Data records
- - - - -

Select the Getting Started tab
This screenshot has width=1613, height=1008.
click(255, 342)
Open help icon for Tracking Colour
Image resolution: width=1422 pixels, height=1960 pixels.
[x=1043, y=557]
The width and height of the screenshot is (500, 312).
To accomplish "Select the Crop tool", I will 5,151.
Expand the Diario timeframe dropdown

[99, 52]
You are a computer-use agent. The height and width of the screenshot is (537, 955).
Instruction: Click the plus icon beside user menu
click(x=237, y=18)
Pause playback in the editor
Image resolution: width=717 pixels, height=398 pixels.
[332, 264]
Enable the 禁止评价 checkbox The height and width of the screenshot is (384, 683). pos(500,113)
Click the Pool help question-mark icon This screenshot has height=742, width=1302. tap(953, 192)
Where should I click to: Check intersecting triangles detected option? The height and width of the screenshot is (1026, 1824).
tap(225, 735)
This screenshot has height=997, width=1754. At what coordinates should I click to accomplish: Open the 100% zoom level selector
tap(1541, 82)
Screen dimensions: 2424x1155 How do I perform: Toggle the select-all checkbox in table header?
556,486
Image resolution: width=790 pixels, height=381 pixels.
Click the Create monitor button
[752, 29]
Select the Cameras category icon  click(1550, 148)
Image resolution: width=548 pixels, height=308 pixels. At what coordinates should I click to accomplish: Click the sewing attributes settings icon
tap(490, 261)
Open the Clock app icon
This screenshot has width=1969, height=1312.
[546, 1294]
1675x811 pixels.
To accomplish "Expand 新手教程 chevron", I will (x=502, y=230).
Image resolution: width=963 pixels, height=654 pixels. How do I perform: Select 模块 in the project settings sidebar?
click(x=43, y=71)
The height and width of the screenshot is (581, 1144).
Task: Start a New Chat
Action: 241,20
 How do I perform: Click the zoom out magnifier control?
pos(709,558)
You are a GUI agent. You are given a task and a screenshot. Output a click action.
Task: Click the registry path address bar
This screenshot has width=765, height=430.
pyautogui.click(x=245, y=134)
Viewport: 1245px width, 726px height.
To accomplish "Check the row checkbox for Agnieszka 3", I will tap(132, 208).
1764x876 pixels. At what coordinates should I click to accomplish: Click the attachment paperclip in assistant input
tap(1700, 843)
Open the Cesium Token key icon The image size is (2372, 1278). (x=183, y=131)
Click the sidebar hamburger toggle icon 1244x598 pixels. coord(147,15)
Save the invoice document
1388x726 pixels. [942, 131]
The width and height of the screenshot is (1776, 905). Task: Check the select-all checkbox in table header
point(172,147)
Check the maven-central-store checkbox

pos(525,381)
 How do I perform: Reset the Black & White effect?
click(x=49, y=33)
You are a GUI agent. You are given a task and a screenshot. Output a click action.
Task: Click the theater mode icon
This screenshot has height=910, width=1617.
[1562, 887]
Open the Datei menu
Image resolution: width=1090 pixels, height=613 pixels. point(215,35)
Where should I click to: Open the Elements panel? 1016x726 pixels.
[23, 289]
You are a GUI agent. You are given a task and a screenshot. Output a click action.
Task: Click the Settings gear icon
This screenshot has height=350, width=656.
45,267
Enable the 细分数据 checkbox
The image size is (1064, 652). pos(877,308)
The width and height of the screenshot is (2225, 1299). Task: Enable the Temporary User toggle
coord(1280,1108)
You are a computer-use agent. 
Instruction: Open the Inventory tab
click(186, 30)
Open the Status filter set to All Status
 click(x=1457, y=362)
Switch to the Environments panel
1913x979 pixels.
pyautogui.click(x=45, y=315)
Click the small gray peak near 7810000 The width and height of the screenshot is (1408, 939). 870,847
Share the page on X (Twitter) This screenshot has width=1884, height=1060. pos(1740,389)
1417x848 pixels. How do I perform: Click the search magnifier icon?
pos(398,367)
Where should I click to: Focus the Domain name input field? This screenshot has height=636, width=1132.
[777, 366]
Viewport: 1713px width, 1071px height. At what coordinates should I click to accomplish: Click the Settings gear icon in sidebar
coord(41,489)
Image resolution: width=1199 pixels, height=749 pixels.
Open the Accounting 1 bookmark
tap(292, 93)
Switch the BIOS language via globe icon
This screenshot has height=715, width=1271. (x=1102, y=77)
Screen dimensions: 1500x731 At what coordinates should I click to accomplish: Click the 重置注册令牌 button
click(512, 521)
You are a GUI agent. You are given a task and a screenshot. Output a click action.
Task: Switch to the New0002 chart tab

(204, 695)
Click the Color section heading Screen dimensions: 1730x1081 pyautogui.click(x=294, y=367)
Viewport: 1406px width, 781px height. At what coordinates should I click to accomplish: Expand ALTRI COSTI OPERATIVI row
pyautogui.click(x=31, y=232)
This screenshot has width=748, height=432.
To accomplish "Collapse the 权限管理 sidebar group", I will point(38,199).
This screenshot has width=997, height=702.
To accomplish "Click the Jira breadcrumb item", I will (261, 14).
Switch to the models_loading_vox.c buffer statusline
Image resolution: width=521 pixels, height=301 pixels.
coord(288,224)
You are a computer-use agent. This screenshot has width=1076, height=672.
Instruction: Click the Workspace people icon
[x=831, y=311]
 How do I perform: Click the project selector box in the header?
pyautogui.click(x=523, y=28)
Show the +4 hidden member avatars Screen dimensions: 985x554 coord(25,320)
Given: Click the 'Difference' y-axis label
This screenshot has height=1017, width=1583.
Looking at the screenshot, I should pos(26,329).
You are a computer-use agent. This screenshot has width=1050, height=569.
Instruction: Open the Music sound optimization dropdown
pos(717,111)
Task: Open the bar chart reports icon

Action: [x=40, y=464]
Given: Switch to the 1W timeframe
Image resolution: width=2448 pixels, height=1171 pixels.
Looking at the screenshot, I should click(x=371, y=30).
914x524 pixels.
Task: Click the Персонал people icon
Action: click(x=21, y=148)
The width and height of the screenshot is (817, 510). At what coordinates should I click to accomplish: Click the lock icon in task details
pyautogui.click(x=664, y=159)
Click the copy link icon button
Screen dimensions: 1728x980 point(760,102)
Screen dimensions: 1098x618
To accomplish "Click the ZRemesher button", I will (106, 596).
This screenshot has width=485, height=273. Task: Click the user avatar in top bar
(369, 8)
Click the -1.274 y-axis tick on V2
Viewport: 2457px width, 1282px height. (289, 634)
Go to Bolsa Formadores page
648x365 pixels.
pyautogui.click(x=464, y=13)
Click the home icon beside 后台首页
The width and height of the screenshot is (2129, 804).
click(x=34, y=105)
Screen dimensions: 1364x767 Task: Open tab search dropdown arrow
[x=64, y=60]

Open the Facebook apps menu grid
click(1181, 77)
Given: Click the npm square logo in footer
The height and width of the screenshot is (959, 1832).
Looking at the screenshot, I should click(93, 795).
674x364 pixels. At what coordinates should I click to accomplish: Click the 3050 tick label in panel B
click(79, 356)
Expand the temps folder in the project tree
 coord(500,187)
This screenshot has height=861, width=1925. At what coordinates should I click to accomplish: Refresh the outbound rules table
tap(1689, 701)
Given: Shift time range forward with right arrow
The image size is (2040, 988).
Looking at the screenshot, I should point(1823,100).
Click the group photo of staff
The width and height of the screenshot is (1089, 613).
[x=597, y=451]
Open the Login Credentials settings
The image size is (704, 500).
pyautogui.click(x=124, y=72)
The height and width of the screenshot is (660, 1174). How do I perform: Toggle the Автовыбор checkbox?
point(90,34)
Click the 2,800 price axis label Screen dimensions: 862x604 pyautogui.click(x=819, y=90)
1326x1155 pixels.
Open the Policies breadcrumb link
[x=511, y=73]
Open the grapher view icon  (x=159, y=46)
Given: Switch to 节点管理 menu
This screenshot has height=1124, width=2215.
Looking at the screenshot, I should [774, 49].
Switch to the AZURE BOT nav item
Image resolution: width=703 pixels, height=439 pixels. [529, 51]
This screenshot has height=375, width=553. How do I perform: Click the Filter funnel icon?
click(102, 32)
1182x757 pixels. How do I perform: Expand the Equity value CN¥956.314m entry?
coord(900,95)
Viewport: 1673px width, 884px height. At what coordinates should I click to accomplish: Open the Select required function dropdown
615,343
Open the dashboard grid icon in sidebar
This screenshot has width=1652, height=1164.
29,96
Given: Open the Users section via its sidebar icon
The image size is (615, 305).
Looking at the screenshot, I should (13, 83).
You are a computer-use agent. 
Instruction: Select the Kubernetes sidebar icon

- - - - -

> WHAT THE TASK REQUIRES: If a line contains the word "group", it counts; please state how many such lines the records above have, and nothing more.

> RESPONSE TO THE EXERCISE: 2